(Beginning of Extracted data)
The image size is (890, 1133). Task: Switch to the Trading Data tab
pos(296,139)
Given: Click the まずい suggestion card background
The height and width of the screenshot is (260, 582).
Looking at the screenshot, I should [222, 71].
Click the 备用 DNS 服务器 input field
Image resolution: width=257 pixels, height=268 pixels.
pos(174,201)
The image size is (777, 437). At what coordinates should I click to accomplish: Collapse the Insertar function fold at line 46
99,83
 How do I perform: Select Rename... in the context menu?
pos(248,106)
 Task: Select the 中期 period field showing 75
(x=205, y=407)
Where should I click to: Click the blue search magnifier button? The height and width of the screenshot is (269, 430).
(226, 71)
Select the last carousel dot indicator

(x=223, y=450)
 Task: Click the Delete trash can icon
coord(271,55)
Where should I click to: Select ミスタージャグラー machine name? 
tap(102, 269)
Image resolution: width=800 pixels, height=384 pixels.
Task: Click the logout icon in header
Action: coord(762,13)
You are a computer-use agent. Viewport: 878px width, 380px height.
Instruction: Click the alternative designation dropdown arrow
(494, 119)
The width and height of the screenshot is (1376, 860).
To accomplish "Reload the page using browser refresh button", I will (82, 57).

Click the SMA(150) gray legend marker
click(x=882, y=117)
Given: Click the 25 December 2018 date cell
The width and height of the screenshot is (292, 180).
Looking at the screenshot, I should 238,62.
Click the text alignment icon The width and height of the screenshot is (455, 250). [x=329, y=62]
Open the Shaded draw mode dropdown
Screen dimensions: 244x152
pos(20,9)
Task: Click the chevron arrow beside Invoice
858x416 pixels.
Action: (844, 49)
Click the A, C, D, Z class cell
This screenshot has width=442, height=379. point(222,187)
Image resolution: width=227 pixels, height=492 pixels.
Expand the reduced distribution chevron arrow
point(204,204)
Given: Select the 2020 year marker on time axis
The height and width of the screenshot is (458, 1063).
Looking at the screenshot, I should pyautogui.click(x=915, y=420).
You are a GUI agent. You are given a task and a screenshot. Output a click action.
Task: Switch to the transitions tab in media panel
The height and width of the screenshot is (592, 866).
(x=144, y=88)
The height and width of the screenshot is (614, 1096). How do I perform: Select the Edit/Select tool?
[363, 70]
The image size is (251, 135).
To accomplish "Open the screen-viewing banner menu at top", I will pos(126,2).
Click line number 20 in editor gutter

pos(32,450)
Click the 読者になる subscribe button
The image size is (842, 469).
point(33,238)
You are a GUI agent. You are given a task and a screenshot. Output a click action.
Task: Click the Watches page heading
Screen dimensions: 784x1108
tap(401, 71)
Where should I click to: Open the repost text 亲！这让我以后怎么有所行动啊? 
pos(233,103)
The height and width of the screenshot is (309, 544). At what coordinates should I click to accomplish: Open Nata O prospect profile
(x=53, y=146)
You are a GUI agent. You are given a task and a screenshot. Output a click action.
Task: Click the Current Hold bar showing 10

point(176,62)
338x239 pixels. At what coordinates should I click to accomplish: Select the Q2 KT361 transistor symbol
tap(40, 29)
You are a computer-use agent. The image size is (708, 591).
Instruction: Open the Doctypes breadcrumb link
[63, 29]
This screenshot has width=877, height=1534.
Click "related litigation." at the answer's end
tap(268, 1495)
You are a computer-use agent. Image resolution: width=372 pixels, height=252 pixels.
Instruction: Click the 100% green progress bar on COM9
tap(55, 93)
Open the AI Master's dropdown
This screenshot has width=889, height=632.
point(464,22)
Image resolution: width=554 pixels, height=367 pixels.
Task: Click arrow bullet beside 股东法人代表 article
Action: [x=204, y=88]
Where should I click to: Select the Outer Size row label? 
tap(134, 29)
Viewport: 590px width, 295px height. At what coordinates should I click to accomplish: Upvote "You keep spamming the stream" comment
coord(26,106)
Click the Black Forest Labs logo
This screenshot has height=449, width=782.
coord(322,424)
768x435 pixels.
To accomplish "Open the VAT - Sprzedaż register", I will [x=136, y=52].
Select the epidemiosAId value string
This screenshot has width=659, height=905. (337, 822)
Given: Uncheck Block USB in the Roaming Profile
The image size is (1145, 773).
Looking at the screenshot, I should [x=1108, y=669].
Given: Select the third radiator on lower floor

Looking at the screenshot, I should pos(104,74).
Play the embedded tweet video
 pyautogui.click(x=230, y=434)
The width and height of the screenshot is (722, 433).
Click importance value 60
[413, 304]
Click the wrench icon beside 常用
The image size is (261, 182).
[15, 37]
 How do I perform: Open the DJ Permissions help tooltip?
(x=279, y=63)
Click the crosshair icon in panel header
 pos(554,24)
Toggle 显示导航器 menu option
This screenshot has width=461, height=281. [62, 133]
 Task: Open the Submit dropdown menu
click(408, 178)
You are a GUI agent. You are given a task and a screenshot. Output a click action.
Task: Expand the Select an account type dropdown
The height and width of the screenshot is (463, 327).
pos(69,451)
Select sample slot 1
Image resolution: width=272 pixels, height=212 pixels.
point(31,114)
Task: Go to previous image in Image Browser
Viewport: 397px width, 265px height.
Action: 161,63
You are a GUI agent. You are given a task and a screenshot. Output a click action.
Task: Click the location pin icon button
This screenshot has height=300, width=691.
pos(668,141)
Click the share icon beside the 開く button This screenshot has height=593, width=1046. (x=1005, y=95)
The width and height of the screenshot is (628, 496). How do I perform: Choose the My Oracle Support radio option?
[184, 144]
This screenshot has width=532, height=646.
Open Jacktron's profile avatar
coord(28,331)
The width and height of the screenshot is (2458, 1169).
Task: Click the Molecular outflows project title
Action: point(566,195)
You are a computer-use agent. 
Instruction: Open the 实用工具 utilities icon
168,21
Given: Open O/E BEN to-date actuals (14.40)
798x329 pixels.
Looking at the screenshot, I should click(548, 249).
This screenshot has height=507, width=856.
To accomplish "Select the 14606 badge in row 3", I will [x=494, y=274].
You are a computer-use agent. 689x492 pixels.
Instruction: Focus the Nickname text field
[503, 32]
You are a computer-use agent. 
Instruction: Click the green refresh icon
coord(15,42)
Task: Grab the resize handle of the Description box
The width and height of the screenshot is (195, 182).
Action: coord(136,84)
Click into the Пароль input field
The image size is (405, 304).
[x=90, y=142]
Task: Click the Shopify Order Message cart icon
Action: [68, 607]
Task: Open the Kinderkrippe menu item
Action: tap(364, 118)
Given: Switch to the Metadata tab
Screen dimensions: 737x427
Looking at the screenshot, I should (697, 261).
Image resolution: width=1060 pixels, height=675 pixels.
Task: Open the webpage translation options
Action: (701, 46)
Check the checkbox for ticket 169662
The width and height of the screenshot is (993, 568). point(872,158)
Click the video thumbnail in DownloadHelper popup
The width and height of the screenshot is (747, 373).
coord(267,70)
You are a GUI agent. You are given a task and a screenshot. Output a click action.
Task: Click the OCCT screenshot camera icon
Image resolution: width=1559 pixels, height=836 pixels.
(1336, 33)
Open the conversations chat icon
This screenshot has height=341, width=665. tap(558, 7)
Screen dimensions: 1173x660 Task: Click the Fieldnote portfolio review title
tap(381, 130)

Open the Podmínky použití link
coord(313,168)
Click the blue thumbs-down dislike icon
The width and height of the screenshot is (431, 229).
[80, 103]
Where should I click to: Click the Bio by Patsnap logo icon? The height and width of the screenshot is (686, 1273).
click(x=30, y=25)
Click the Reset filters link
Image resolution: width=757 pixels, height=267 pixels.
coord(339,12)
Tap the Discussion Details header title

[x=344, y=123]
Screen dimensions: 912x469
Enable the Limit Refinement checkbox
(End of Extracted data)
• Problem to work on: Repeat the whole of the data above exactly as it appears.

• Problem solution:
The image size is (890, 1133). Task: Switch to the Trading Data tab
pos(296,139)
Given: Click the まずい suggestion card background
The height and width of the screenshot is (260, 582).
Looking at the screenshot, I should [222, 71].
Click the 备用 DNS 服务器 input field
Image resolution: width=257 pixels, height=268 pixels.
pos(174,201)
The image size is (777, 437). At what coordinates should I click to accomplish: Collapse the Insertar function fold at line 46
99,83
 How do I perform: Select Rename... in the context menu?
pos(248,106)
 Task: Select the 中期 period field showing 75
(x=205, y=407)
Where should I click to: Click the blue search magnifier button? The height and width of the screenshot is (269, 430).
(226, 71)
Select the last carousel dot indicator

(x=223, y=450)
 Task: Click the Delete trash can icon
coord(271,55)
Where should I click to: Select ミスタージャグラー machine name? 
tap(102, 269)
Image resolution: width=800 pixels, height=384 pixels.
Task: Click the logout icon in header
Action: coord(762,13)
You are a computer-use agent. Viewport: 878px width, 380px height.
Instruction: Click the alternative designation dropdown arrow
(494, 119)
The width and height of the screenshot is (1376, 860).
To accomplish "Reload the page using browser refresh button", I will (82, 57).

Click the SMA(150) gray legend marker
click(x=882, y=117)
Given: Click the 25 December 2018 date cell
The width and height of the screenshot is (292, 180).
Looking at the screenshot, I should 238,62.
Click the text alignment icon The width and height of the screenshot is (455, 250). [x=329, y=62]
Open the Shaded draw mode dropdown
Screen dimensions: 244x152
pos(20,9)
Task: Click the chevron arrow beside Invoice
858x416 pixels.
Action: (844, 49)
Click the A, C, D, Z class cell
This screenshot has width=442, height=379. point(222,187)
Image resolution: width=227 pixels, height=492 pixels.
Expand the reduced distribution chevron arrow
point(204,204)
Given: Select the 2020 year marker on time axis
The height and width of the screenshot is (458, 1063).
Looking at the screenshot, I should pyautogui.click(x=915, y=420).
You are a GUI agent. You are given a task and a screenshot. Output a click action.
Task: Switch to the transitions tab in media panel
The height and width of the screenshot is (592, 866).
(x=144, y=88)
The height and width of the screenshot is (614, 1096). How do I perform: Select the Edit/Select tool?
[363, 70]
The image size is (251, 135).
To accomplish "Open the screen-viewing banner menu at top", I will pos(126,2).
Click line number 20 in editor gutter

pos(32,450)
Click the 読者になる subscribe button
The image size is (842, 469).
point(33,238)
You are a GUI agent. You are given a task and a screenshot. Output a click action.
Task: Click the Watches page heading
Screen dimensions: 784x1108
tap(401, 71)
Where should I click to: Open the repost text 亲！这让我以后怎么有所行动啊? 
pos(233,103)
The height and width of the screenshot is (309, 544). At what coordinates should I click to accomplish: Open Nata O prospect profile
(x=53, y=146)
You are a GUI agent. You are given a task and a screenshot. Output a click action.
Task: Click the Current Hold bar showing 10

point(176,62)
338x239 pixels. At what coordinates should I click to accomplish: Select the Q2 KT361 transistor symbol
tap(40, 29)
You are a computer-use agent. The image size is (708, 591).
Instruction: Open the Doctypes breadcrumb link
[63, 29]
This screenshot has width=877, height=1534.
Click "related litigation." at the answer's end
tap(268, 1495)
You are a computer-use agent. Image resolution: width=372 pixels, height=252 pixels.
Instruction: Click the 100% green progress bar on COM9
tap(55, 93)
Open the AI Master's dropdown
This screenshot has width=889, height=632.
point(464,22)
Image resolution: width=554 pixels, height=367 pixels.
Task: Click arrow bullet beside 股东法人代表 article
Action: [x=204, y=88]
Where should I click to: Select the Outer Size row label? 
tap(134, 29)
Viewport: 590px width, 295px height. At what coordinates should I click to accomplish: Upvote "You keep spamming the stream" comment
coord(26,106)
Click the Black Forest Labs logo
This screenshot has height=449, width=782.
coord(322,424)
768x435 pixels.
To accomplish "Open the VAT - Sprzedaż register", I will [x=136, y=52].
Select the epidemiosAId value string
This screenshot has width=659, height=905. (337, 822)
Given: Uncheck Block USB in the Roaming Profile
The image size is (1145, 773).
Looking at the screenshot, I should [x=1108, y=669].
Given: Select the third radiator on lower floor

Looking at the screenshot, I should pos(104,74).
Play the embedded tweet video
 pyautogui.click(x=230, y=434)
The width and height of the screenshot is (722, 433).
Click importance value 60
[413, 304]
Click the wrench icon beside 常用
The image size is (261, 182).
[15, 37]
 How do I perform: Open the DJ Permissions help tooltip?
(x=279, y=63)
Click the crosshair icon in panel header
 pos(554,24)
Toggle 显示导航器 menu option
This screenshot has width=461, height=281. [62, 133]
 Task: Open the Submit dropdown menu
click(408, 178)
You are a GUI agent. You are given a task and a screenshot. Output a click action.
Task: Expand the Select an account type dropdown
The height and width of the screenshot is (463, 327).
pos(69,451)
Select sample slot 1
Image resolution: width=272 pixels, height=212 pixels.
point(31,114)
Task: Go to previous image in Image Browser
Viewport: 397px width, 265px height.
Action: 161,63
You are a GUI agent. You are given a task and a screenshot. Output a click action.
Task: Click the location pin icon button
This screenshot has height=300, width=691.
pos(668,141)
Click the share icon beside the 開く button This screenshot has height=593, width=1046. (x=1005, y=95)
The width and height of the screenshot is (628, 496). How do I perform: Choose the My Oracle Support radio option?
[184, 144]
This screenshot has width=532, height=646.
Open Jacktron's profile avatar
coord(28,331)
The width and height of the screenshot is (2458, 1169).
Task: Click the Molecular outflows project title
Action: point(566,195)
You are a computer-use agent. 
Instruction: Open the 实用工具 utilities icon
168,21
Given: Open O/E BEN to-date actuals (14.40)
798x329 pixels.
Looking at the screenshot, I should click(548, 249).
This screenshot has height=507, width=856.
To accomplish "Select the 14606 badge in row 3", I will [x=494, y=274].
You are a computer-use agent. 689x492 pixels.
Instruction: Focus the Nickname text field
[503, 32]
You are a computer-use agent. 
Instruction: Click the green refresh icon
coord(15,42)
Task: Grab the resize handle of the Description box
The width and height of the screenshot is (195, 182).
Action: coord(136,84)
Click into the Пароль input field
The image size is (405, 304).
[x=90, y=142]
Task: Click the Shopify Order Message cart icon
Action: [68, 607]
Task: Open the Kinderkrippe menu item
Action: tap(364, 118)
Given: Switch to the Metadata tab
Screen dimensions: 737x427
Looking at the screenshot, I should (697, 261).
Image resolution: width=1060 pixels, height=675 pixels.
Task: Open the webpage translation options
Action: (701, 46)
Check the checkbox for ticket 169662
The width and height of the screenshot is (993, 568). point(872,158)
Click the video thumbnail in DownloadHelper popup
The width and height of the screenshot is (747, 373).
coord(267,70)
You are a GUI agent. You are given a task and a screenshot. Output a click action.
Task: Click the OCCT screenshot camera icon
Image resolution: width=1559 pixels, height=836 pixels.
(1336, 33)
Open the conversations chat icon
This screenshot has height=341, width=665. tap(558, 7)
Screen dimensions: 1173x660 Task: Click the Fieldnote portfolio review title
tap(381, 130)

Open the Podmínky použití link
coord(313,168)
Click the blue thumbs-down dislike icon
The width and height of the screenshot is (431, 229).
[80, 103]
Where should I click to: Click the Bio by Patsnap logo icon? The height and width of the screenshot is (686, 1273).
click(x=30, y=25)
Click the Reset filters link
Image resolution: width=757 pixels, height=267 pixels.
coord(339,12)
Tap the Discussion Details header title

[x=344, y=123]
Screen dimensions: 912x469
Enable the Limit Refinement checkbox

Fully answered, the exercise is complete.